Em tribunal, o arguido negou ter sugerido o pagamento de "luvas" para que as entidades governamentais flexibilizassem a criação de um projeto para a proteção da Zona Económica Exclusiva, de que a Privinvest e outras empresas tirariam proveito.
"Massajar o sistema" não foi uma sugestão sua, reiterou Nhangumele. O Ministério Público perguntou o que isso significa.
"É facilitar as coisas", respondeu o réu.
"Uma das maneiras de fazer com que as pessoas percebam o que nós queremos implementar é levá-las a viajar para verem as potencialidades e os equipamentos. Esse é que era o pensamento. Massajar o sistema é exatamente isso", argumentou Teófilo Nhangumele. "Por exemplo, se queremos obter uma aprovação do Governo, podemos levar membros do Governo a assistir a uma conferência internacional sobre pirataria. Então, ao processo de educar as pessoas de modo a tomar decisões informadas e lúcidas chama-se massajar o sistema", acrescentou.
Pagamento de subornos
O Ministério Público entende que "massajar o sistema" foi um esquema de pagamento de subornos a entidades governamentais para que o projeto fosse aprovado.
Ana Sheila, magistrada do Ministério Público, apresentou como prova um e-mail que o réu teria trocado com o negociador da Privinvest, Jean Boustani, mas Nhangumele negou a sua autoria.
"Não, esta resposta não é minha", afirmou.
"Parece que a resposta vem do Jean [Boustani], segundo aquilo que entendi da leitura. Eu tenho e-mails. Essa resposta aqui é do Jean Boustani", insistiu o réu.
A proposta de "massajar o sistema" não terá avançado porque a Privinvest teria afirmado que todos os pagamentos seriam efetuados apenas depois da concretização do projeto.
Dividir 50 milhões de dólares
O Ministério Público exibiu um outro e-mail, trocado entre Boustani e Nhangumele, onde se sugeria a divisão de 50 milhões de dólares entre Nhangumele e os co-arguidos Armando Ndambi Guebuza e Bruno Langa.
Nhangumele disse em tribunal que Ndambi Guebuza, o filho mais velho do ex-Presidente Armando Guebuza, recebeu 33 milhões de dólares da Privinvest.

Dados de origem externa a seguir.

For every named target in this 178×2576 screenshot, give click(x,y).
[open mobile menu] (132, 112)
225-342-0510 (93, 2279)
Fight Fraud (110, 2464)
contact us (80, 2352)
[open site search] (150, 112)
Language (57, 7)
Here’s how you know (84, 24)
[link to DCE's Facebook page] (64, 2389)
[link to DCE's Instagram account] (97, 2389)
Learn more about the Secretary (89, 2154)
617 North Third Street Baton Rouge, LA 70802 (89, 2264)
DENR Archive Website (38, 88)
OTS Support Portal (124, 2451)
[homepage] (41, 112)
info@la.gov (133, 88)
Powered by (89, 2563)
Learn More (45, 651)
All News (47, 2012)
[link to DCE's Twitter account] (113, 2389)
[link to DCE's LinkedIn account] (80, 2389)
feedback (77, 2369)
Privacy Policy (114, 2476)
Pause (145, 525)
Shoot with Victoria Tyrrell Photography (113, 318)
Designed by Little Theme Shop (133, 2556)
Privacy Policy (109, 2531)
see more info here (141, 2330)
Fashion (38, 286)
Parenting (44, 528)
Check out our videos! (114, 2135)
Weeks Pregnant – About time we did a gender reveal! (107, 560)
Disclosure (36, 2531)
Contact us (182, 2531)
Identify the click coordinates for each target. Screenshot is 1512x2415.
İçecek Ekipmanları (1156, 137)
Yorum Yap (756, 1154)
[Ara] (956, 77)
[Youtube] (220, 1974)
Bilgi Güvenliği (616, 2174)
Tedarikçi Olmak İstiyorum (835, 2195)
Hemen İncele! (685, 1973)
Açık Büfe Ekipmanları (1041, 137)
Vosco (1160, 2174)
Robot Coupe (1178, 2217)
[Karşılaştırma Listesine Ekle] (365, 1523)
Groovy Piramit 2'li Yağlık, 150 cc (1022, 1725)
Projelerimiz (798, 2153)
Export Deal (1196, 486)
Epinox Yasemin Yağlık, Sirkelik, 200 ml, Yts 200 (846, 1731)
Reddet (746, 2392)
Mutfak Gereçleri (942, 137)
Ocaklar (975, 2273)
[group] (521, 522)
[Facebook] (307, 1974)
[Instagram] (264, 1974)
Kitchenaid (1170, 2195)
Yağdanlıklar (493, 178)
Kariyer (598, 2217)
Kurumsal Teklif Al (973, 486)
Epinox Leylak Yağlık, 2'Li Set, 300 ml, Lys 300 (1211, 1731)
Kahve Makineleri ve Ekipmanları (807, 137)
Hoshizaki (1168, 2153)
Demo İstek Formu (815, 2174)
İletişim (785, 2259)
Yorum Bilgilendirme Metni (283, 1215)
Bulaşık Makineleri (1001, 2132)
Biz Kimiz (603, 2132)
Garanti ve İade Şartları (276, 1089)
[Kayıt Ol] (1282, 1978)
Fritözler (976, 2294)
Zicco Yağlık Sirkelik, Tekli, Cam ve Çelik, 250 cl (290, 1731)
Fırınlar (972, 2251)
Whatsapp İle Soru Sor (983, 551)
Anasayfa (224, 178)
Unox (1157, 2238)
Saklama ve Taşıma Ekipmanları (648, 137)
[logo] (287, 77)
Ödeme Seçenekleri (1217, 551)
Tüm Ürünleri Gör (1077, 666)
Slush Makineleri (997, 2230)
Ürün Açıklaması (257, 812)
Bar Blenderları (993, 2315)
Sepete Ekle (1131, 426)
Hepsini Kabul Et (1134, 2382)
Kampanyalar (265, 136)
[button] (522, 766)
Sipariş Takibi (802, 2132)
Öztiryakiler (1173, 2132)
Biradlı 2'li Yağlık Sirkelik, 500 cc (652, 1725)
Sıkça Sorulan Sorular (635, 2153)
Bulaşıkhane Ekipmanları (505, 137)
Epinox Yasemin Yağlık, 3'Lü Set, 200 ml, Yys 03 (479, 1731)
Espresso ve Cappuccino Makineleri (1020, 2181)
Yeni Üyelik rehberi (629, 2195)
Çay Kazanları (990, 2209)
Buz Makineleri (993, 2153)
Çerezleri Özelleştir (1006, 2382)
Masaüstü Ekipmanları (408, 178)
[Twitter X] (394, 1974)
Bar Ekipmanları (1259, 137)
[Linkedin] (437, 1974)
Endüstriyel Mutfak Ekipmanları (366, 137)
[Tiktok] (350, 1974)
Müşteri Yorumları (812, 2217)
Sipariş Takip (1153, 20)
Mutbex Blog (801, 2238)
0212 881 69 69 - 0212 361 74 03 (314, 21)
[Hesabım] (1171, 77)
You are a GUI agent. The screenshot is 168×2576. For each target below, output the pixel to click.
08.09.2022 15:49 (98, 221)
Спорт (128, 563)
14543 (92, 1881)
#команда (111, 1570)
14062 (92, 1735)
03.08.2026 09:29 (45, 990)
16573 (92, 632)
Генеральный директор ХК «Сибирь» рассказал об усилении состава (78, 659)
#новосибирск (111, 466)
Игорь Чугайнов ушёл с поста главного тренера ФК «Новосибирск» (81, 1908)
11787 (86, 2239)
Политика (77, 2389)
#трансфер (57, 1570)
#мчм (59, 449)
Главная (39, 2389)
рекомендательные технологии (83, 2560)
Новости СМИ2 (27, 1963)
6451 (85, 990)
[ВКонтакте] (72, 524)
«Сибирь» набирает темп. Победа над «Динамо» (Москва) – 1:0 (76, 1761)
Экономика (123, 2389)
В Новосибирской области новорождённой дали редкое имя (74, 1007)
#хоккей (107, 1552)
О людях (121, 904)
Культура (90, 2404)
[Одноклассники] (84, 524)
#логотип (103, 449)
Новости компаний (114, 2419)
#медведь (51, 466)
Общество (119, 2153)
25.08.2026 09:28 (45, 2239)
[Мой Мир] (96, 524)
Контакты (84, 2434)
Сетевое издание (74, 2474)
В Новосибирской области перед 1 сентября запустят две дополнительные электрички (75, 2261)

"Confirmo. Confirmo que escrevi isso no e-mail, sim", afirmou o réu.
O próprio Nhangumele teria recebido oito milhões de dólares. A acusação quis saber o que ele fez para receber esse dinheiro.
"Eu fiz um trabalho de facilitação. Uma das coisas que demonstra que fiz a ponte é que a Privinvest teve contactos com as autoridades governamentais – isso, doutora Sheila, pode valer quinhentos [milhões] assim como pode valer um bilião [mil milhões] de dólares. Não há nenhum preço de mercado que possa ser consultado" para se chegar ao valor do trabalho, respondeu o arguido, admitindo o recebimento do valor.
Em alguns e-mails trocados entre Boustani e Nhangumele, Ndambi Guebuza era chamado de "Cinderela", António Carlos do Rosário, ex-diretor da inteligência económica da "secreta", era chamado de "Bang", e Manuel Chang, ex-ministro das Finanças, era chamado de "Yellow Man" ou "Chopstick".
A audiência de Nhangumele começou na quarta-feira (25.08) e deverá continuar na sexta-feira.